O HASTANENİN BİTİMİNİ İL MÜDÜRÜ OLARAK GÖRECEK Mİ?
ÖZLÜ: KENDİ İSTERSE GÖRECEK
Şimdi Yasin'e geldi sıra. Birini gönderdiler. İsa Yazıcı işte Ercan milletvekili oldu, Hasan il başkan oldu, sıra bende deyince adamı postaladılar Urfa'ya. Yasin'i de şimdi bir salladılar. Şimdi sıra Yasin'e geldi. Ben hatta sohbet sırasında basın mensuplarının olduğu yerde Sayın Bakanım dedim Yasin Yılmaz acaba bu projede çok emeği var dediniz. Evet var dedi. Projenin dedim sonunu görebilecek mi sağlık il müdürü olarak dedim. Çünkü Yasin Yılmaz milletvekilinin aday adaylığına girdi. Bir potansiyel bir siyasetçi gibi görünüyor. Sayın Bakan da dedi ki evet görecek. Yani o istemediği sürece görecek. Bir sorun da yok. İsterse giderse buradan daha üst rütbeye gider. işte genel müdür olur, şu olur, bu olur ama bunu görecek dedi. Gösterecekler mi, göstermeyecekler mi bilmiyorum.

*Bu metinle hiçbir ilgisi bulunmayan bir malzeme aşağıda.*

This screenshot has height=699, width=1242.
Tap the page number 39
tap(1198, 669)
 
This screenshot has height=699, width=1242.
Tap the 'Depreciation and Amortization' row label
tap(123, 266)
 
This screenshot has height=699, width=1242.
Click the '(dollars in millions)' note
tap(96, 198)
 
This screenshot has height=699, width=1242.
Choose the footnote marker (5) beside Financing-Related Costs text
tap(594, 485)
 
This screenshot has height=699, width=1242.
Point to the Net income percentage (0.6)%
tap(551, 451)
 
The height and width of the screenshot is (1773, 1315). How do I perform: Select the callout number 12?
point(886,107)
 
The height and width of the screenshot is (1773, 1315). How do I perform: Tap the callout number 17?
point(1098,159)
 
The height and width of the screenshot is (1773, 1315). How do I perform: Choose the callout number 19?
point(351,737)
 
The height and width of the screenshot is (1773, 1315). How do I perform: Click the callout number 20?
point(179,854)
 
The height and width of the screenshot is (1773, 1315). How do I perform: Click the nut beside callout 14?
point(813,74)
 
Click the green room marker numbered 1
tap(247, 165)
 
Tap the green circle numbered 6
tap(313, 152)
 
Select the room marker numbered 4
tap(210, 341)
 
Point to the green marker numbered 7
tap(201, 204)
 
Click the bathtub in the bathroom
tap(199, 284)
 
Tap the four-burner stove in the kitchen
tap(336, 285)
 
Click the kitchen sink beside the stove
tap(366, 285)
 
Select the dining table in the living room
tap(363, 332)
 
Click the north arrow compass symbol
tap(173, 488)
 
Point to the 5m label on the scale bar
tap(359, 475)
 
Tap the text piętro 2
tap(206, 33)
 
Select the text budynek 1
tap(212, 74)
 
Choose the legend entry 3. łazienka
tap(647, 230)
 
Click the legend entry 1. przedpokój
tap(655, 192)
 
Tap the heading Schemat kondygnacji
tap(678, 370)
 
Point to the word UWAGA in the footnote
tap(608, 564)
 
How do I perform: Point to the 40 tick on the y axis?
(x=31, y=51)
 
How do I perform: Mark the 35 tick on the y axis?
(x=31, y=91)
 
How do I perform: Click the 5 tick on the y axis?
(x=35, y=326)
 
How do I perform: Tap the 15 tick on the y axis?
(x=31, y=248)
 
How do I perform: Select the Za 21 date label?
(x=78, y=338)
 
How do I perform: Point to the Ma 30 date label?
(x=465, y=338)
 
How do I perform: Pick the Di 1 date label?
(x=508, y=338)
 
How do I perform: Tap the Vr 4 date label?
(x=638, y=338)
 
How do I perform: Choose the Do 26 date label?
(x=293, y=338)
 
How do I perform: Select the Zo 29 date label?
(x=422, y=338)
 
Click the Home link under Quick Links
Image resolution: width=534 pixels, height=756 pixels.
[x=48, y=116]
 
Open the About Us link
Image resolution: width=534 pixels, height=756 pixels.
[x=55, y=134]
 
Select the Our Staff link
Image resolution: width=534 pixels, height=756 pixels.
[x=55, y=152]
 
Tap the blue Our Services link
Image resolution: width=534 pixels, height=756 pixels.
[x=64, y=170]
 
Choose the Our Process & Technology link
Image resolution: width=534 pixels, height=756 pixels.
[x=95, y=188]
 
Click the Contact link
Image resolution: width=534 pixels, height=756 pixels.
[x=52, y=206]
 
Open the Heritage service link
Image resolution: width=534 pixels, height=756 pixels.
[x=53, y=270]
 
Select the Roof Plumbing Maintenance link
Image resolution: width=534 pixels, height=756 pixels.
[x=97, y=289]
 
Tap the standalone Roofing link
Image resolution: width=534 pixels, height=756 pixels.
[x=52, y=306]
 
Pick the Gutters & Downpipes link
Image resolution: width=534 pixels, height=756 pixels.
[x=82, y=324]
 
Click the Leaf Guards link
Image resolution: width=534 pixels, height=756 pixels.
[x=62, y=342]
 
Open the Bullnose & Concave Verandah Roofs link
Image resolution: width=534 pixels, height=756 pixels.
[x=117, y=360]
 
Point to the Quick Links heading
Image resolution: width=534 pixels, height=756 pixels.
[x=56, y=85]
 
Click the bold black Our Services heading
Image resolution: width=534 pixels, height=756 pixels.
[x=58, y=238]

İSA’YI YEDİNİZ SIRA YASİN’DE Mİ?
Ancak şehrin siyasetçileri, şehrin siyasette ikbal arayan bürokratlarını yemeye kalkarsa bu şehirde bu şehirde bu memlekette ne olmaz? Gelecek olmaz. Yasin Yılmaz bugün 400 yataklı önümüzdeki dönemlerde 1000 yatağa çıkması planlanan Düzce Eğitim ve Araştırma Hastanesini görebilecek mi göremeyecek mi? Bunu zaman gösterecek. Ama ne ekersen onu biçersin. Ben şuna inanıyorum. Siyasette olmak isteyen bürokrat o siyasi yapıya hizmeti kendine bir ilke, bir ülke, bir dava gibi görür ve çok büyük hizmetler eder ve arkasına bakmaz. Ama siyasetçi de yarın bana bu rakip olur diye ayağına çelme takarsan aslında kendi bindiğin dalı kesersin. Ha bunları niye söylüyorum bunlar siyaseti bilmiyor. Bunlar hizmeti bilmiyor. Nasıl yapacağını bilmiyor. Elinde argüman var, malzeme var. Un var, şeker var, yağ var ama bunlar bir helva yapmasından bir haber. 2 saat sonra açıklama yapılıyor. Ondan sonra da sağa sola haber gönderiyor. 14 kişi varmış il başkanlarının içinde. O 14'ün içinden Hasan Şengüloğlu çıkmış görevden alınmayacak il başkanı 8 kişi alındı ya. Kimse bana bir şey yapamaz deyip böyle mağrur bir edayla yürüyor. Ya senin orada kalmana, senin orada bulunmana, siyaset yapmana, yapamadığın siyasete en çok o siyaseti yapan tabandaki partililer darlanıyor. Ama CHP'liler seviniyor. İyi Partililer seviniyor, keyifleniyor. Niye? İl başkanı siyasi olarak kazandığı hizmetleri Düzce'de pazarlayamıyor. Beceremiyor veya bir şey yapamıyor da beceremiyor veya yapıyor da beceremiyor. Ama senin orada kalmana muhalefet çok seviniyorsa sen hala Yasin'le uğraşın, İsa ile uğraşın. Düzce'deki bürokraside zaten istenilen randıman yok. Herkes bir şey yapmış gibi görünüyor, yapıyormuş gibi görünüyor, ediyormuş gibi görünüyor. Sayın valimizin bir yaptığı paylaşımı beğenmek, Sayın Bakanın yaptığı paylaşımları beğenmek, onları paylaşmak. Siz daha iyi bilirsiniz. O hep böyle bu beğenilerle, yerinde kalan bürokratlarla bu Düzce’de ne olur ya? Beğeni çok. Bakın kim kimi beğeniyor. Siz beğenin veya beğenmeyin önemli değil. Ama vatandaş beğensin. Vatandaş sizi de beğensin, valiyi de beğensin, belediye başkanı da beğensin, milletvekilini de beğensin, il başkanı da beğensin.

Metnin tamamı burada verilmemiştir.